Copy down every line of the material below exactly, with no changes.

* start *

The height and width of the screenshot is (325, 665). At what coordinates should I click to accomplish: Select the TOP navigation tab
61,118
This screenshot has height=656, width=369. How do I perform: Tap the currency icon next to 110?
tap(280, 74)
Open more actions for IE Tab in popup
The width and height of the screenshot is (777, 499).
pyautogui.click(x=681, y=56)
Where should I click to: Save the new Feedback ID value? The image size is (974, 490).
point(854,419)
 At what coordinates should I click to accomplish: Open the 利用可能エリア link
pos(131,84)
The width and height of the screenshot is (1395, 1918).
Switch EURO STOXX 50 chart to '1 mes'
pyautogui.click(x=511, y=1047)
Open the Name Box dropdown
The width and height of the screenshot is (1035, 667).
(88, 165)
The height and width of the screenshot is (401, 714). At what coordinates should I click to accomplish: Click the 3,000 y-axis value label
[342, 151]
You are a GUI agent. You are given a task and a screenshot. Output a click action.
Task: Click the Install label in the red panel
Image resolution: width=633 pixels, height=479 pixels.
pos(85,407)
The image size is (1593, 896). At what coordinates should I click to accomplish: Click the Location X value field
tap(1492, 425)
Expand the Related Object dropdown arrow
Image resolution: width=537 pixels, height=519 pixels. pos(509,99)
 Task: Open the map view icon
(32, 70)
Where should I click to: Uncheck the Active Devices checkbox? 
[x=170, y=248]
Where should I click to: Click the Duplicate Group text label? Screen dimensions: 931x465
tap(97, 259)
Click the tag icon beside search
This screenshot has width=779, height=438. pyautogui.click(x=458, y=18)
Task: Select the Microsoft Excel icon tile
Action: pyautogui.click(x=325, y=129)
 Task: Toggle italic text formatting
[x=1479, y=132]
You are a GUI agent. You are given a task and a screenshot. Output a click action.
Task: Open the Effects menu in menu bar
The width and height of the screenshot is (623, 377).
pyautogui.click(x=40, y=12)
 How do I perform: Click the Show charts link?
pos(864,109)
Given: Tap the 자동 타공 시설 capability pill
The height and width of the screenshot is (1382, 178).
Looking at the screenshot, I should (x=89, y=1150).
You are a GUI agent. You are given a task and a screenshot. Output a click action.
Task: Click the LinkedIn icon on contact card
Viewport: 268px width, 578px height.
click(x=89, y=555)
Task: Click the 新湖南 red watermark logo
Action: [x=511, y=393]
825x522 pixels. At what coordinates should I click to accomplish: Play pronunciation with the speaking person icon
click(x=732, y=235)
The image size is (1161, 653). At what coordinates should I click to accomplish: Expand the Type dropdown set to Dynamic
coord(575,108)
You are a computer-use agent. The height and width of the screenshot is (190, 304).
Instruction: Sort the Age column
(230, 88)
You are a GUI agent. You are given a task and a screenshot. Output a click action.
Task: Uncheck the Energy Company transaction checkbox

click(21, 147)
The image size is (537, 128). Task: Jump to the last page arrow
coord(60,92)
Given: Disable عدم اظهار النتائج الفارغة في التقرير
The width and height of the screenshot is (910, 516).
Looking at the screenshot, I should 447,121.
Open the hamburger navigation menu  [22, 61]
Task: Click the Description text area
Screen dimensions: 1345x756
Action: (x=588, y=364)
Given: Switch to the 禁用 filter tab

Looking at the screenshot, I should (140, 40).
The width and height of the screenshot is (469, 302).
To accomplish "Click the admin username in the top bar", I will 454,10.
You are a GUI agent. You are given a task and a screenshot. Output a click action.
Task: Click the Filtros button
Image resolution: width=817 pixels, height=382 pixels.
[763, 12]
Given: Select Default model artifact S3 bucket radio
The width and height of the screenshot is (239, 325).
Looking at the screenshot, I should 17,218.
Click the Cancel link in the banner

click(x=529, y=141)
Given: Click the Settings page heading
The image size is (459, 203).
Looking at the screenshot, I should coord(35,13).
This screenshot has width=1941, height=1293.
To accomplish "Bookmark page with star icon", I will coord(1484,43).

* end *

▶ [Complete response]
The height and width of the screenshot is (325, 665). At what coordinates should I click to accomplish: Select the TOP navigation tab
61,118
This screenshot has height=656, width=369. How do I perform: Tap the currency icon next to 110?
tap(280, 74)
Open more actions for IE Tab in popup
The width and height of the screenshot is (777, 499).
pyautogui.click(x=681, y=56)
Where should I click to: Save the new Feedback ID value? The image size is (974, 490).
point(854,419)
 At what coordinates should I click to accomplish: Open the 利用可能エリア link
pos(131,84)
The width and height of the screenshot is (1395, 1918).
Switch EURO STOXX 50 chart to '1 mes'
pyautogui.click(x=511, y=1047)
Open the Name Box dropdown
The width and height of the screenshot is (1035, 667).
(88, 165)
The height and width of the screenshot is (401, 714). At what coordinates should I click to accomplish: Click the 3,000 y-axis value label
[342, 151]
You are a GUI agent. You are given a task and a screenshot. Output a click action.
Task: Click the Install label in the red panel
Image resolution: width=633 pixels, height=479 pixels.
pos(85,407)
The image size is (1593, 896). At what coordinates should I click to accomplish: Click the Location X value field
tap(1492, 425)
Expand the Related Object dropdown arrow
Image resolution: width=537 pixels, height=519 pixels. pos(509,99)
 Task: Open the map view icon
(32, 70)
Where should I click to: Uncheck the Active Devices checkbox? 
[x=170, y=248]
Where should I click to: Click the Duplicate Group text label? Screen dimensions: 931x465
tap(97, 259)
Click the tag icon beside search
This screenshot has width=779, height=438. pyautogui.click(x=458, y=18)
Task: Select the Microsoft Excel icon tile
Action: pyautogui.click(x=325, y=129)
 Task: Toggle italic text formatting
[x=1479, y=132]
You are a GUI agent. You are given a task and a screenshot. Output a click action.
Task: Open the Effects menu in menu bar
The width and height of the screenshot is (623, 377).
pyautogui.click(x=40, y=12)
 How do I perform: Click the Show charts link?
pos(864,109)
Given: Tap the 자동 타공 시설 capability pill
The height and width of the screenshot is (1382, 178).
Looking at the screenshot, I should (x=89, y=1150).
You are a GUI agent. You are given a task and a screenshot. Output a click action.
Task: Click the LinkedIn icon on contact card
Viewport: 268px width, 578px height.
click(x=89, y=555)
Task: Click the 新湖南 red watermark logo
Action: [x=511, y=393]
825x522 pixels. At what coordinates should I click to accomplish: Play pronunciation with the speaking person icon
click(x=732, y=235)
The image size is (1161, 653). At what coordinates should I click to accomplish: Expand the Type dropdown set to Dynamic
coord(575,108)
You are a computer-use agent. The height and width of the screenshot is (190, 304).
Instruction: Sort the Age column
(230, 88)
You are a GUI agent. You are given a task and a screenshot. Output a click action.
Task: Uncheck the Energy Company transaction checkbox

click(21, 147)
The image size is (537, 128). Task: Jump to the last page arrow
coord(60,92)
Given: Disable عدم اظهار النتائج الفارغة في التقرير
The width and height of the screenshot is (910, 516).
Looking at the screenshot, I should 447,121.
Open the hamburger navigation menu  [22, 61]
Task: Click the Description text area
Screen dimensions: 1345x756
Action: (x=588, y=364)
Given: Switch to the 禁用 filter tab

Looking at the screenshot, I should (140, 40).
The width and height of the screenshot is (469, 302).
To accomplish "Click the admin username in the top bar", I will 454,10.
You are a GUI agent. You are given a task and a screenshot. Output a click action.
Task: Click the Filtros button
Image resolution: width=817 pixels, height=382 pixels.
[763, 12]
Given: Select Default model artifact S3 bucket radio
The width and height of the screenshot is (239, 325).
Looking at the screenshot, I should 17,218.
Click the Cancel link in the banner

click(x=529, y=141)
Given: Click the Settings page heading
The image size is (459, 203).
Looking at the screenshot, I should coord(35,13).
This screenshot has width=1941, height=1293.
To accomplish "Bookmark page with star icon", I will coord(1484,43).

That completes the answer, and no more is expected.